The English Springer Spaniel is a compact, medium-sized dog, slightly longer than tall but with fairly long legs. The English Springer Spaniel should be sturdy and neither too light nor too heavy. The dog should have a proud bearing, with a slightly sloping topline. The tail is generally docked (and wagging!), and is held horizontally or slightly upward. The front legs should be straight. The feet are compact. The head is impressive but not too heavy, and in good proportion to the rest of the dog. The length of the head should be about the same as the length of the neck. The stop is moderate with a groove rising between the eyes, gradually disappearing in the middle of the forehead. The topline of the skull and muzzle have approximately parallel planes. The eyes should have a kindly expression. The long, pendant ears are set on a line with the eyes. When pulled forward, the ears should reach all the way to the tip of the nose. The teeth should meet in a scissors bite. The English Springer Spaniel has a double coat. The medium-length outer coat is flat or wavy and feathered.

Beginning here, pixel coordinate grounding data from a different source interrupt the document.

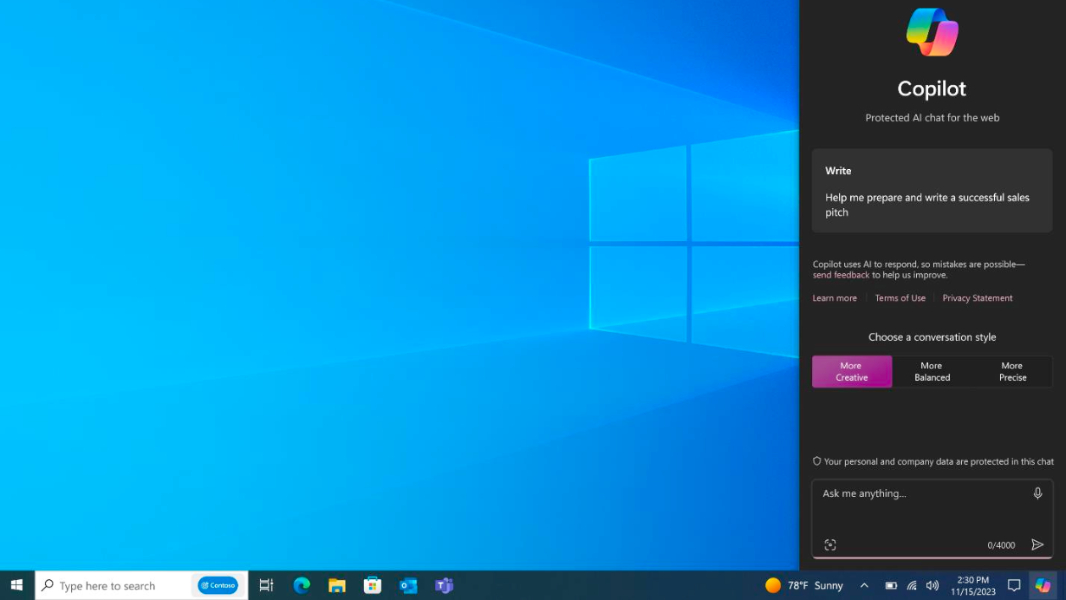Open Microsoft Teams from the taskbar
The image size is (1066, 600).
(444, 585)
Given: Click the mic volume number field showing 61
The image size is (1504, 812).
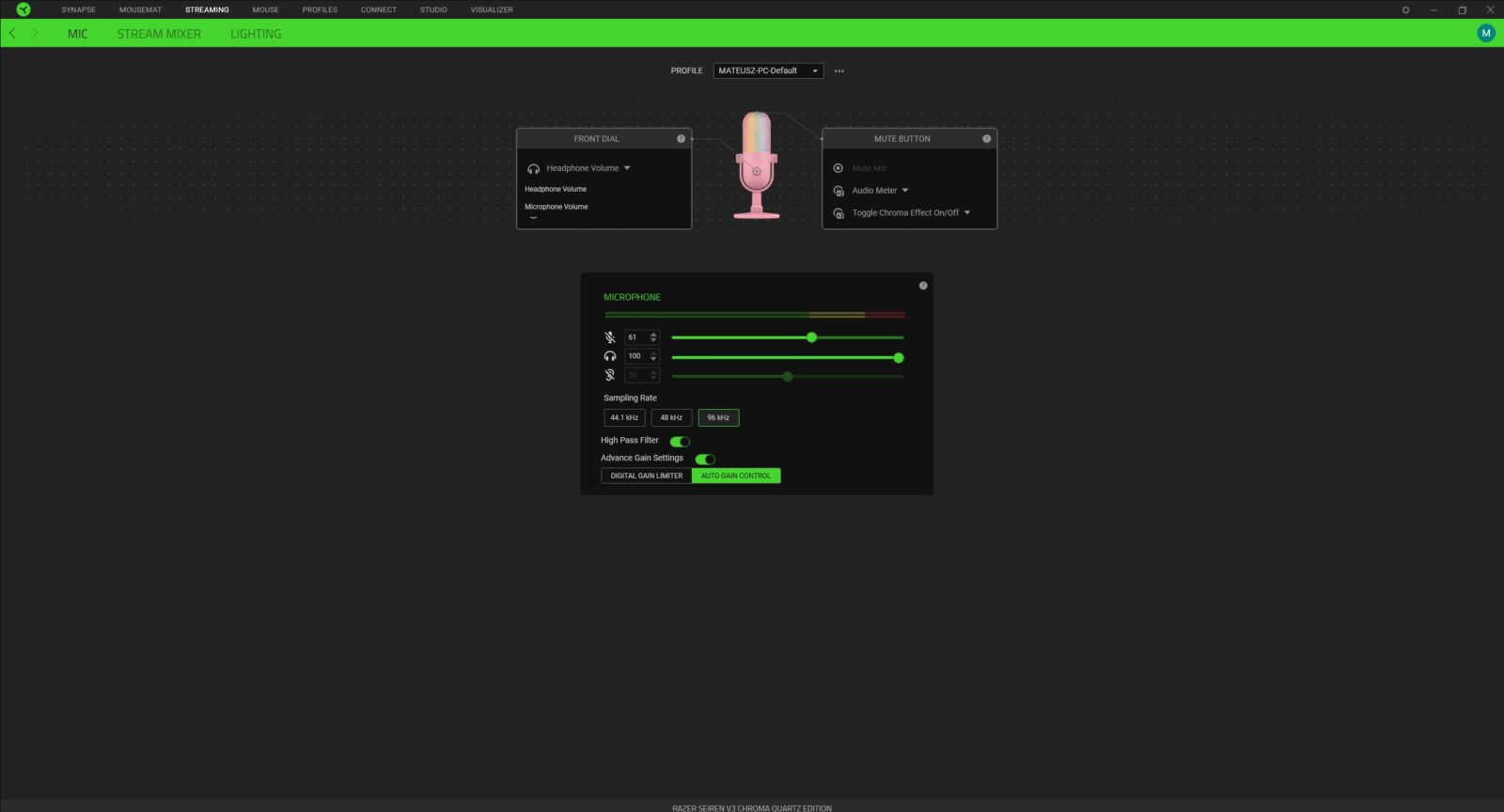Looking at the screenshot, I should point(635,337).
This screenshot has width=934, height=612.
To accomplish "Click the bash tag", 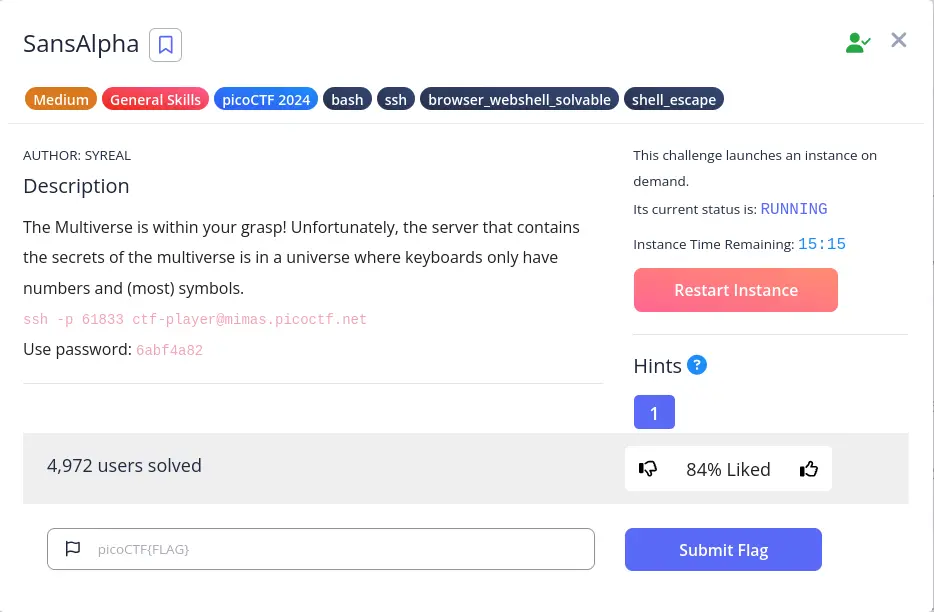I will click(347, 99).
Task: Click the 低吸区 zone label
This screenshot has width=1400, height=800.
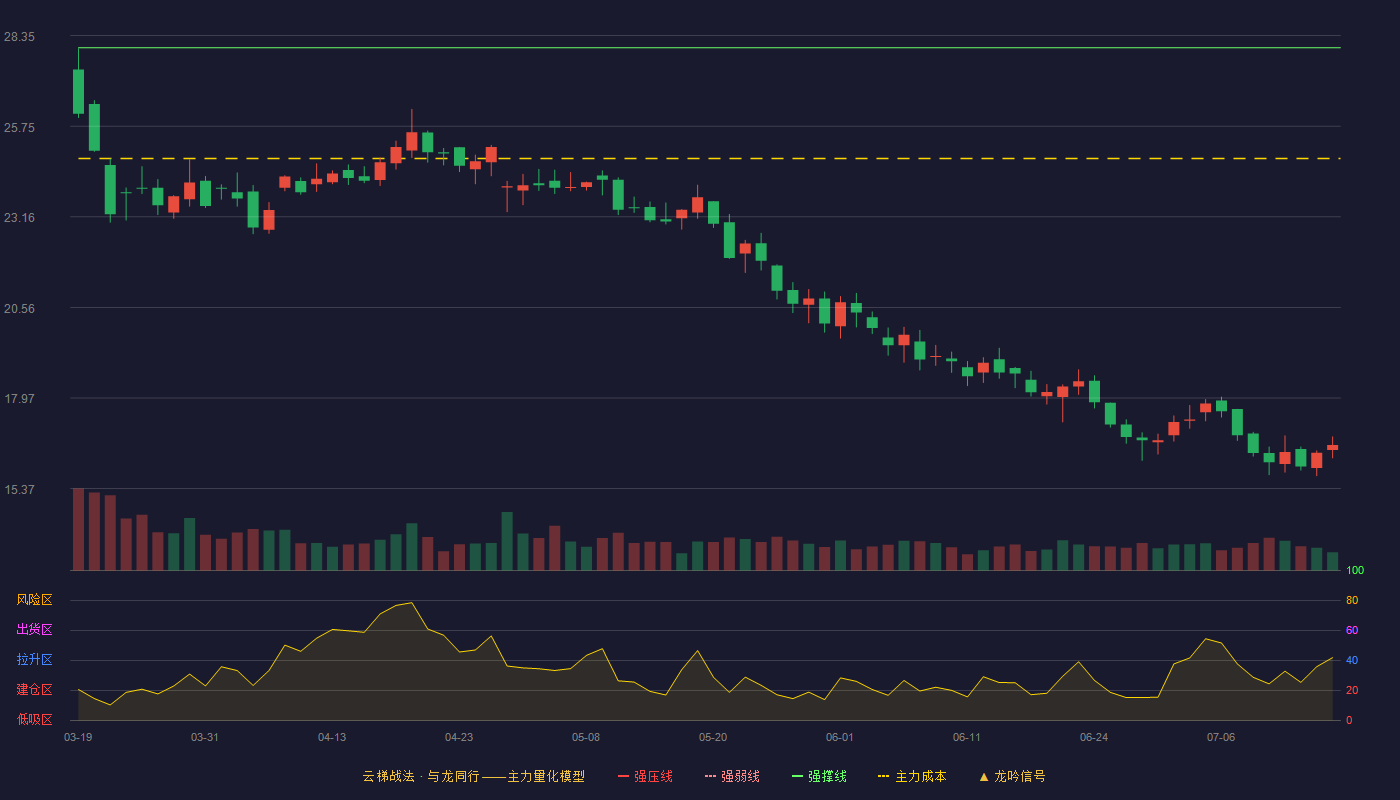Action: point(34,719)
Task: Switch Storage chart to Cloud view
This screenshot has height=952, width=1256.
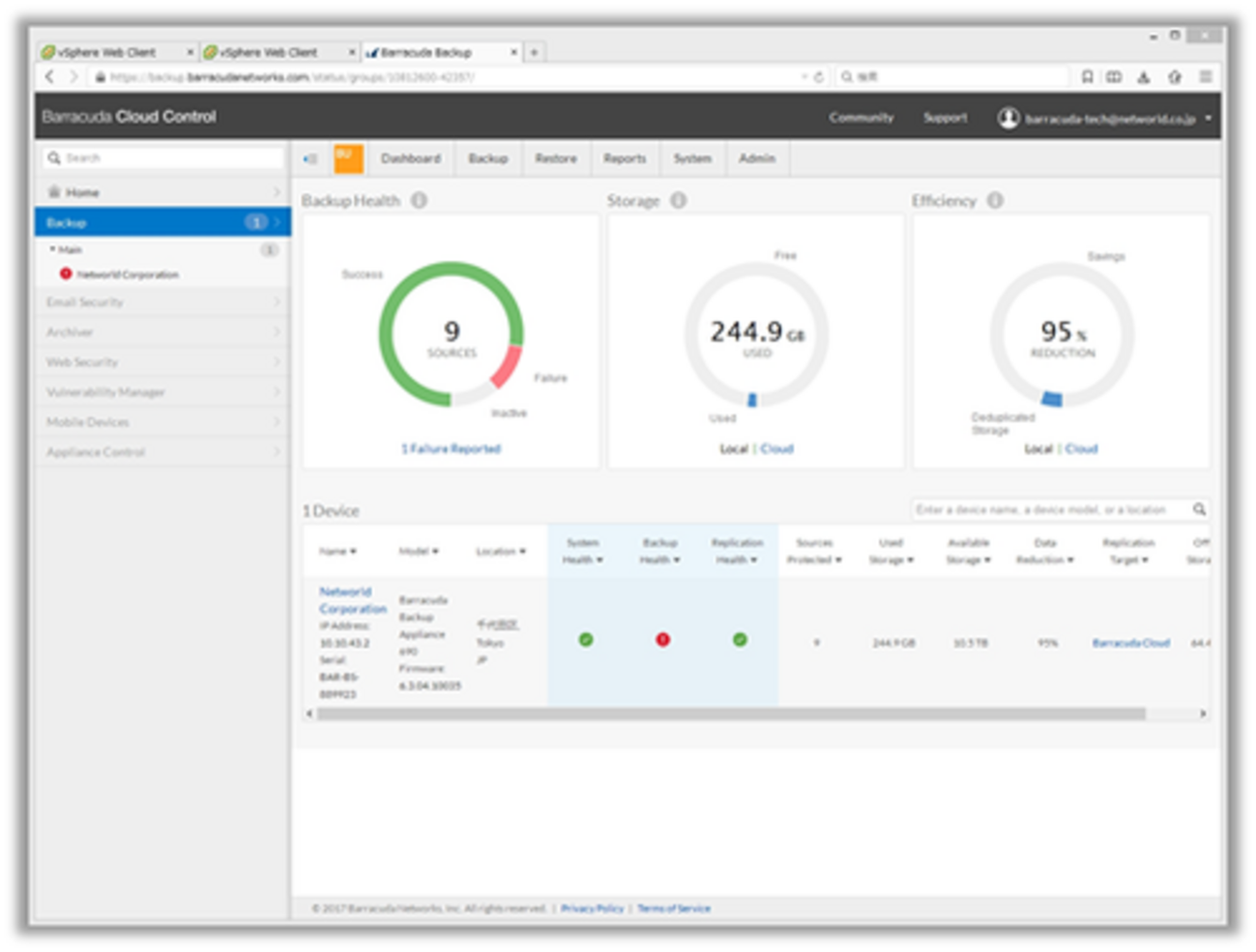Action: [x=776, y=448]
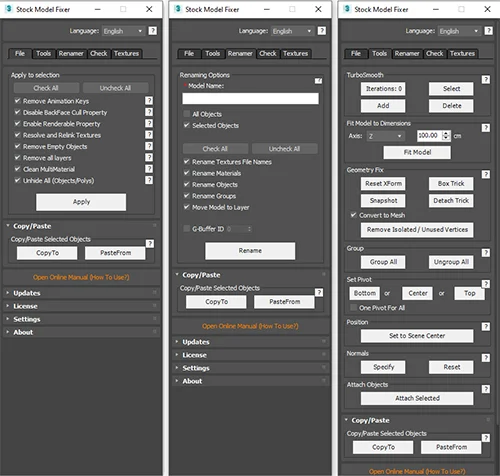Enable the All Objects checkbox

pos(187,114)
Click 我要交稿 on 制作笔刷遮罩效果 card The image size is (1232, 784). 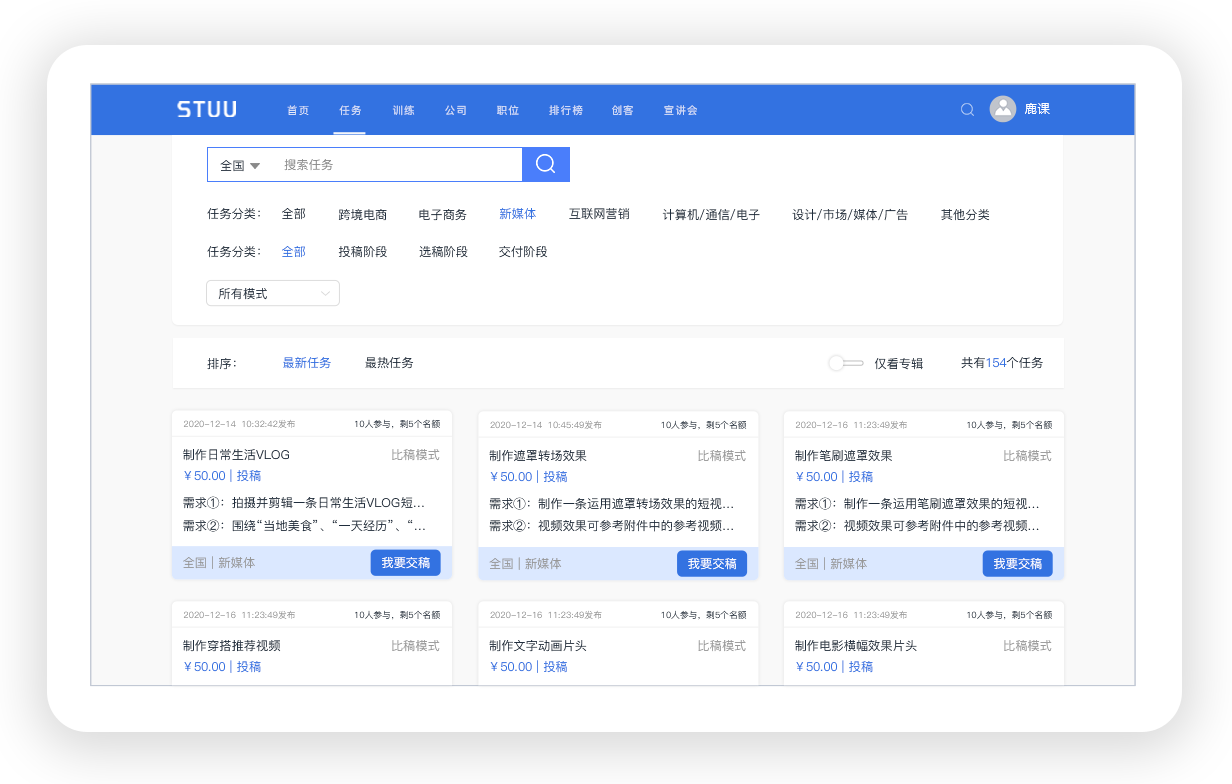[x=1017, y=563]
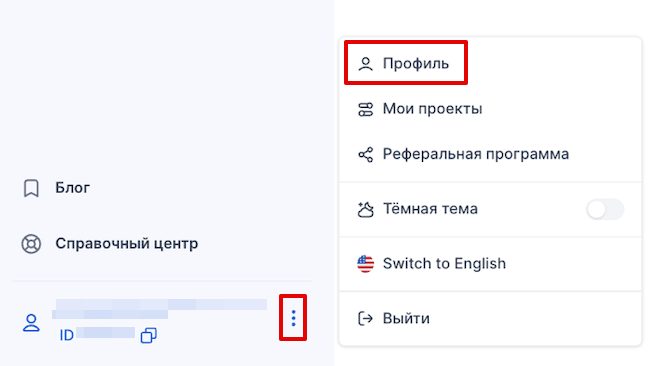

The undercoat varies according to climate and season. Colors are liver and white, black and white (with or without tan markings), blue, or liver roan. The white might have flecks of colored hairs.
The Springer Spaniel gets his name from his method of flushing game; he springs forward to drive birds out of hiding. This breed hunts well both on land and water and is good at working in brush. He also is a fine retriever. The Duke of Norfolk was instrumental in developing he breed, to the point that at one time they were called Norfolk Spaniels. Initially bred in the same litters as smaller Cocker Spaniels, the breeds diverged in the late 1800s, and the Springer was recognized as a separate breed in 1902. The English Springer's merry, gentle personality makes him an ideal family dog.
Most English Springers are great dogs for kids, although a few have had unexplained incidents of sudden aggression. Playful, gentle, and energetic. A tail-wagger. Merry, brave, and sweet. Best when with people as much as possible. Can get into trouble if left alone too long. Usually good with other pets with the possible exception of birds. Sometimes scrappy with same sex dogs. The English Springer breed has been experiencing a serious personality problem in some individuals: an otherwise normal dog goes into sudden rage, viciously attacking people. During the attacks, the dog does not respond to commands. This condition is generally not evident until the dog is 1 to 2 years old, and any dog exhibiting this problem must be humanely euthanized. Check with breeders about history of "rage" in the lines.